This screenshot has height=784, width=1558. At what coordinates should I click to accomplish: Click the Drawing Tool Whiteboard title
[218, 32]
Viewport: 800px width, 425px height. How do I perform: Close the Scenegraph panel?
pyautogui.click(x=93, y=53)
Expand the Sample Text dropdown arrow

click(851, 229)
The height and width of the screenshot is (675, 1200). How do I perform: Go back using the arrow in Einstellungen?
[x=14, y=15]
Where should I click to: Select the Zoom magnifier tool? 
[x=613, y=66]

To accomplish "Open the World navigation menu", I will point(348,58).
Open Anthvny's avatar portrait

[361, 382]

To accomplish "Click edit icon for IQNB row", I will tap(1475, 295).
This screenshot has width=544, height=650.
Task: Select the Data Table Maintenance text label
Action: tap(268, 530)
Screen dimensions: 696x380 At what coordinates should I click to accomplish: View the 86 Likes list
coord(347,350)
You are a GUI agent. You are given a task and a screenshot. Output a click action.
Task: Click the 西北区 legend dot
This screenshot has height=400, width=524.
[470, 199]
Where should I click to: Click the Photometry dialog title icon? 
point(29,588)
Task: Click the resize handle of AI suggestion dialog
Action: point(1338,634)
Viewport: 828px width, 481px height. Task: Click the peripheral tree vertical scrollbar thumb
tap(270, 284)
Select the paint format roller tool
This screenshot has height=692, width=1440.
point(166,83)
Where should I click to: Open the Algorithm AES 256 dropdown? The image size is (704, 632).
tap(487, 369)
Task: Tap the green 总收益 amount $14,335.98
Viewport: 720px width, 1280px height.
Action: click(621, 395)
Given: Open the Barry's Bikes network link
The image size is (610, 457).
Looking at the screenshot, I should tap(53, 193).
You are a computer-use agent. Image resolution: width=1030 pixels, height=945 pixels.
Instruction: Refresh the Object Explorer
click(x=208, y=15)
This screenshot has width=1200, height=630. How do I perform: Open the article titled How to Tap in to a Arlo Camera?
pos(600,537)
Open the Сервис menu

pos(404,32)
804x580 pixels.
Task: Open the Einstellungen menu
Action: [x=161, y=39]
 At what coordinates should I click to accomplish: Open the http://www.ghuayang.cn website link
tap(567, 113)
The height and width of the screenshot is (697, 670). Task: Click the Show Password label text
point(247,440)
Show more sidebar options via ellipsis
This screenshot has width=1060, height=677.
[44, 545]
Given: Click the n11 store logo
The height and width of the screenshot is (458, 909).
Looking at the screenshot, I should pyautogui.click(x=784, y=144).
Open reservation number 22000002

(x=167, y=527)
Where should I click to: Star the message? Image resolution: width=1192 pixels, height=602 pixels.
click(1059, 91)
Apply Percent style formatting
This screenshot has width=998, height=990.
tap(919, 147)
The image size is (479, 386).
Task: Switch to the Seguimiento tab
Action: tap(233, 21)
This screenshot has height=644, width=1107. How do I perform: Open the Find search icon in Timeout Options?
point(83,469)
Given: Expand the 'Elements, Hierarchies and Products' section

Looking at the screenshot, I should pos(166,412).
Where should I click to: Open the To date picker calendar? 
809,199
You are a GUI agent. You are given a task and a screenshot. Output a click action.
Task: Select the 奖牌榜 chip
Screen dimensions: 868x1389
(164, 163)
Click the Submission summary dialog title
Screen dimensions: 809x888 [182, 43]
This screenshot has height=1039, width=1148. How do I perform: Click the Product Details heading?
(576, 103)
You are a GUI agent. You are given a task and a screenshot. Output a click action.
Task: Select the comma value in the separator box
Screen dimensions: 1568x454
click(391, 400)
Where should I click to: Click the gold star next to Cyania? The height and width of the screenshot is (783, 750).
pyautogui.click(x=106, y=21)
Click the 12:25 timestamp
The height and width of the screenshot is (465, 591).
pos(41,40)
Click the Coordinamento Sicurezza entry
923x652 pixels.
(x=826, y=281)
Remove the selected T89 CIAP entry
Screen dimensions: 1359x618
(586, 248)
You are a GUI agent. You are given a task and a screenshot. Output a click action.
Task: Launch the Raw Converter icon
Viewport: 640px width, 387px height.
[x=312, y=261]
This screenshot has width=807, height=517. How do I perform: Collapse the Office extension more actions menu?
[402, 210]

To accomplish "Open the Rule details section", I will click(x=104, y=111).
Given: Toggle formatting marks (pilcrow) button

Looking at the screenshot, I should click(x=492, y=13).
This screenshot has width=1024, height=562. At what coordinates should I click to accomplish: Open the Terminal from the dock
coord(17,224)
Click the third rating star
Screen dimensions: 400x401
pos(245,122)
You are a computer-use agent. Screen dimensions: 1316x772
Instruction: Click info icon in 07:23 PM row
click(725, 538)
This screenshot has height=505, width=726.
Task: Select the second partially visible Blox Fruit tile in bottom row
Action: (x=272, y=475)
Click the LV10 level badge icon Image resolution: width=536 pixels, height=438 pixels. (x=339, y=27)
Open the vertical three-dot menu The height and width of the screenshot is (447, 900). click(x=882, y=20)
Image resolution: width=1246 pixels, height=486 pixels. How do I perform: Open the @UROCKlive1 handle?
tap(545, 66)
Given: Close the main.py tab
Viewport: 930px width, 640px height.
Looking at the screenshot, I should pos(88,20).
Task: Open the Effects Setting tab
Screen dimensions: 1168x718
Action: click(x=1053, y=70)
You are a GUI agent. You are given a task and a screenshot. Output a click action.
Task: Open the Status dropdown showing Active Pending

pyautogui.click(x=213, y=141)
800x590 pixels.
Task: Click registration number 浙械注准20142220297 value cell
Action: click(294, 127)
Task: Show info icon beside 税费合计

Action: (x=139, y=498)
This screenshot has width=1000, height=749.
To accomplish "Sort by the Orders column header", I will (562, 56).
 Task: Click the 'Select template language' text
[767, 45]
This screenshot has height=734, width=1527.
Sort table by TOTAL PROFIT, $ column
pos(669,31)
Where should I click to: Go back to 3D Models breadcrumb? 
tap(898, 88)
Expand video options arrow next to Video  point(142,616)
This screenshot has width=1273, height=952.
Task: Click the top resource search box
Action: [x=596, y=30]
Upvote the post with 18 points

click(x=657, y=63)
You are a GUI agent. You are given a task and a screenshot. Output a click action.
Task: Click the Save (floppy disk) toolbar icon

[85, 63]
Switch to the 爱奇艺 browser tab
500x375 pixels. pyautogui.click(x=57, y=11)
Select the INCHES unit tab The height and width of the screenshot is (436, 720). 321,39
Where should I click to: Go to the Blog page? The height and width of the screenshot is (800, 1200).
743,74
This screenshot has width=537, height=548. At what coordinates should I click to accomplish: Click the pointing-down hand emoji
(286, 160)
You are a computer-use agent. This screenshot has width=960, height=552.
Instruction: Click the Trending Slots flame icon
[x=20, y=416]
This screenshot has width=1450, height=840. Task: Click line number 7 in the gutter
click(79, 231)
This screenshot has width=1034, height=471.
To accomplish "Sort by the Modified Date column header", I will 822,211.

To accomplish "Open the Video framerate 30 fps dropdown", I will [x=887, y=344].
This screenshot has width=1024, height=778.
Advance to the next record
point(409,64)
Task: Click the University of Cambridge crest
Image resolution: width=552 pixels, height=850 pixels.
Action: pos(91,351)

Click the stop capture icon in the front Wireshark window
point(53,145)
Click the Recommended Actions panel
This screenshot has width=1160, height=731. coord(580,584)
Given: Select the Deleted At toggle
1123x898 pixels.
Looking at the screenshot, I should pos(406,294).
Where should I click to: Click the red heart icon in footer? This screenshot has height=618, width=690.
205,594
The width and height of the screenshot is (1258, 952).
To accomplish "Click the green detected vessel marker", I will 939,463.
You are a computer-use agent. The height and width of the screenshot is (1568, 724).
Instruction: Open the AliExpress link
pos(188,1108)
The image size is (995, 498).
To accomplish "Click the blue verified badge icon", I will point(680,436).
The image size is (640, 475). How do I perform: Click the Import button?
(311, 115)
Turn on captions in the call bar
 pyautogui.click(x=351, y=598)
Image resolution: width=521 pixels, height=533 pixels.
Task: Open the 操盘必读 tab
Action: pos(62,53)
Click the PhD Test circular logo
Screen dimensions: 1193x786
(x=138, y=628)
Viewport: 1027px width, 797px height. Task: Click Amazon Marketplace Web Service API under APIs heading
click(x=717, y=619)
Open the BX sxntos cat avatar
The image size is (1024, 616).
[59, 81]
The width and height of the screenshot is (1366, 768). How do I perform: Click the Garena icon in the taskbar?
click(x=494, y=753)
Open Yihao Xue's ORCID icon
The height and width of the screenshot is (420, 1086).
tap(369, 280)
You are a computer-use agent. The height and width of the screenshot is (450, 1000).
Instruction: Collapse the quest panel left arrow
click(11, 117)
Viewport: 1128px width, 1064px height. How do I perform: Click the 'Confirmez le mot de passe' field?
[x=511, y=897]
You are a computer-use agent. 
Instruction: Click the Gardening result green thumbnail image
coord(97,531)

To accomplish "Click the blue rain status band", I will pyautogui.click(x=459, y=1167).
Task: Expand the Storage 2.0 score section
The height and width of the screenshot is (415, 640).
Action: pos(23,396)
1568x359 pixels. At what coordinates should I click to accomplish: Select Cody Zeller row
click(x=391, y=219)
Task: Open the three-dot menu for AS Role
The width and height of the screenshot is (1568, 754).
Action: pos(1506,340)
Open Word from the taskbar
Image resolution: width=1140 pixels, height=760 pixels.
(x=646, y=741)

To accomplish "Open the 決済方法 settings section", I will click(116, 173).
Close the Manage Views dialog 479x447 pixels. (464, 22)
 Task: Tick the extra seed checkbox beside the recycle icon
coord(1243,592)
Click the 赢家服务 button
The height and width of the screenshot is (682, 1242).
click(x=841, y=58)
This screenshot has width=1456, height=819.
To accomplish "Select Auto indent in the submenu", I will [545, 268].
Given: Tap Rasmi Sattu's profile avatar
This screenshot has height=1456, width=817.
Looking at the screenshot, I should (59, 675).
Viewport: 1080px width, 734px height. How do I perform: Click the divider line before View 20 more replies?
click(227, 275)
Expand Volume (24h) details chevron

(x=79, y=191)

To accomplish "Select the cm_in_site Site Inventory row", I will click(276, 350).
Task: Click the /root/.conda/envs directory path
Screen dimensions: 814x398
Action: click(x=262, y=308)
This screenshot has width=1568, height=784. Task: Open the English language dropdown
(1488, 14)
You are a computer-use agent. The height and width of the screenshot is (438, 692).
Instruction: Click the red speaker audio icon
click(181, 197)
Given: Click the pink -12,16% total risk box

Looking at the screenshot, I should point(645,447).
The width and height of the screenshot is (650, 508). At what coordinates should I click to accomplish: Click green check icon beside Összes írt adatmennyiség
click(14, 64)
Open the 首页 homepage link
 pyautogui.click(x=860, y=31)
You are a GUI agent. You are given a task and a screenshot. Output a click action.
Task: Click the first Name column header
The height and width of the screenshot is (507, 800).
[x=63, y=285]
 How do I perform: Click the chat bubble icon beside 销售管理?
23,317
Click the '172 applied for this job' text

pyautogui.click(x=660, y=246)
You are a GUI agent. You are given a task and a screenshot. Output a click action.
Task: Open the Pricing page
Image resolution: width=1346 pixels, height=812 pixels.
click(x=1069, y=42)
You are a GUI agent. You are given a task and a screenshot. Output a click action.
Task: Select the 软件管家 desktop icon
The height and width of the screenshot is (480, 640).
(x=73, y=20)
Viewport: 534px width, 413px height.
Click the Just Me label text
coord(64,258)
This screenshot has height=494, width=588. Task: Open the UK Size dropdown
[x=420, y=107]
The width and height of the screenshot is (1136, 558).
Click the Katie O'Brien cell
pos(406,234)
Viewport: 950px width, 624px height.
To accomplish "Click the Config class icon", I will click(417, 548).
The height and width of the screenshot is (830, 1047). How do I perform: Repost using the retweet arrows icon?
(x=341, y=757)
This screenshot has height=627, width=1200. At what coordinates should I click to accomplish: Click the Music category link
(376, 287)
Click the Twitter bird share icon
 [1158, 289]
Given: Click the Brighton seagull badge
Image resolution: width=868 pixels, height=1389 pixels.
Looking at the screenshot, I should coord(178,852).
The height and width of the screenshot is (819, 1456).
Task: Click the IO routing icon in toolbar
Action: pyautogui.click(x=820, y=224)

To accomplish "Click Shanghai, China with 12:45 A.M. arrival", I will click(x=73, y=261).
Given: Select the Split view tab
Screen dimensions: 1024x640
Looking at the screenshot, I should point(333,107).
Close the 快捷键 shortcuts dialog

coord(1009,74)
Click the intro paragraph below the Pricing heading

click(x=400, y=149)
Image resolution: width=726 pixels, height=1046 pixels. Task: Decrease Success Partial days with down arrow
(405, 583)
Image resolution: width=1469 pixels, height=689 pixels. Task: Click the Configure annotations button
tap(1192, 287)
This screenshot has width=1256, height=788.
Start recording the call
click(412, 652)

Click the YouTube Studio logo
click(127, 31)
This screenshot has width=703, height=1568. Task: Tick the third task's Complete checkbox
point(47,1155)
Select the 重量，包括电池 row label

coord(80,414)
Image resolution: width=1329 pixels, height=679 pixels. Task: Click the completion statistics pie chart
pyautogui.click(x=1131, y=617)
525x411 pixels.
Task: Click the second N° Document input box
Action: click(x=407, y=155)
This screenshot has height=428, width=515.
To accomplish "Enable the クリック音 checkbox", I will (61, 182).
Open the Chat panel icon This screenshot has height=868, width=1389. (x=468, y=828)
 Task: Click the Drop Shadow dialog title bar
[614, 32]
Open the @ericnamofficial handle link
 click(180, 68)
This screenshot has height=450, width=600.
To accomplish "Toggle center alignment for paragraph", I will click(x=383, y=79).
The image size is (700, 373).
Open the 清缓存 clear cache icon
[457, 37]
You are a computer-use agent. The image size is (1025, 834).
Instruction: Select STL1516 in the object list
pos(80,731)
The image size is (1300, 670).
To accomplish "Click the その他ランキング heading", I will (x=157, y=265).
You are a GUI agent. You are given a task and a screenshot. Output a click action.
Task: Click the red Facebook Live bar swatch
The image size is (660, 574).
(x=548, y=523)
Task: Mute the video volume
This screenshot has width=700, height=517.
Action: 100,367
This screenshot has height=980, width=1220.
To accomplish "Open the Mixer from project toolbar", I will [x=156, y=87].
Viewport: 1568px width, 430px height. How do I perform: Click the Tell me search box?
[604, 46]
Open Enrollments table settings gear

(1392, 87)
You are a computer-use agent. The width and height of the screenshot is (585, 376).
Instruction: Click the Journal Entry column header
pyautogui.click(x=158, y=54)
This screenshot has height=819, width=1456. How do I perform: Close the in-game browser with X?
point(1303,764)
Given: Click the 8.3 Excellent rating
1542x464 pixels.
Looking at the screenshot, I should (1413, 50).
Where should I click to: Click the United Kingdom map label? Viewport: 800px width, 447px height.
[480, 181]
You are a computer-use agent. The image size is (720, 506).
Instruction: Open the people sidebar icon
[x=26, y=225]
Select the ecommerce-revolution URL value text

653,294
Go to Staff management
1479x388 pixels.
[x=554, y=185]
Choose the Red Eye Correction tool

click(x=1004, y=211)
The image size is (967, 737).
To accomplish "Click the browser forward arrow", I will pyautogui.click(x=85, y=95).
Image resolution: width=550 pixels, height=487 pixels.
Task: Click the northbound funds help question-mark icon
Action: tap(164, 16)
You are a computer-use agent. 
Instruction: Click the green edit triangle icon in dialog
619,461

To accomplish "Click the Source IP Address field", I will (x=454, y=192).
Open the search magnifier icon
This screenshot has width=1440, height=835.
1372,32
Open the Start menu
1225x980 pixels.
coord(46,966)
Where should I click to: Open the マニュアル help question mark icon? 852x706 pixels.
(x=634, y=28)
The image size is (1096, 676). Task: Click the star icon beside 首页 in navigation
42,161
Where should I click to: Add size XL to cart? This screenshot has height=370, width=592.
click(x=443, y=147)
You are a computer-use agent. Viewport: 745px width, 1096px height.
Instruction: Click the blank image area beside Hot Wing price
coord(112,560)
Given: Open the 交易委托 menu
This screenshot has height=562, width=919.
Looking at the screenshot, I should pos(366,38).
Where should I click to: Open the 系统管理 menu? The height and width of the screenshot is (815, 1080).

************

PROMPT
Take from the material above the lines running from the one with "Viewport: 1128px width, 1064px" through the one with "is (438, 692).", and repeat them exactly, with nothing else.

EXERCISE OUTPUT
Viewport: 1128px width, 1064px height. How do I perform: Click the 'Confirmez le mot de passe' field?
[x=511, y=897]
You are a computer-use agent. 
Instruction: Click the Gardening result green thumbnail image
coord(97,531)

To accomplish "Click the blue rain status band", I will pyautogui.click(x=459, y=1167).
Task: Expand the Storage 2.0 score section
The height and width of the screenshot is (415, 640).
Action: pos(23,396)
1568x359 pixels. At what coordinates should I click to accomplish: Select Cody Zeller row
click(x=391, y=219)
Task: Open the three-dot menu for AS Role
The width and height of the screenshot is (1568, 754).
Action: pos(1506,340)
Open Word from the taskbar
Image resolution: width=1140 pixels, height=760 pixels.
(x=646, y=741)

To accomplish "Open the 決済方法 settings section", I will click(116, 173).
Close the Manage Views dialog 479x447 pixels. (464, 22)
 Task: Tick the extra seed checkbox beside the recycle icon
coord(1243,592)
Click the 赢家服务 button
The height and width of the screenshot is (682, 1242).
click(x=841, y=58)
This screenshot has width=1456, height=819.
To accomplish "Select Auto indent in the submenu", I will [545, 268].
Given: Tap Rasmi Sattu's profile avatar
This screenshot has height=1456, width=817.
Looking at the screenshot, I should (59, 675).
Viewport: 1080px width, 734px height. How do I perform: Click the divider line before View 20 more replies?
click(227, 275)
Expand Volume (24h) details chevron

(x=79, y=191)

To accomplish "Select the cm_in_site Site Inventory row", I will click(276, 350).
Task: Click the /root/.conda/envs directory path
Screen dimensions: 814x398
Action: click(x=262, y=308)
This screenshot has width=1568, height=784. Task: Open the English language dropdown
(1488, 14)
You are a computer-use agent. The height and width of the screenshot is (438, 692).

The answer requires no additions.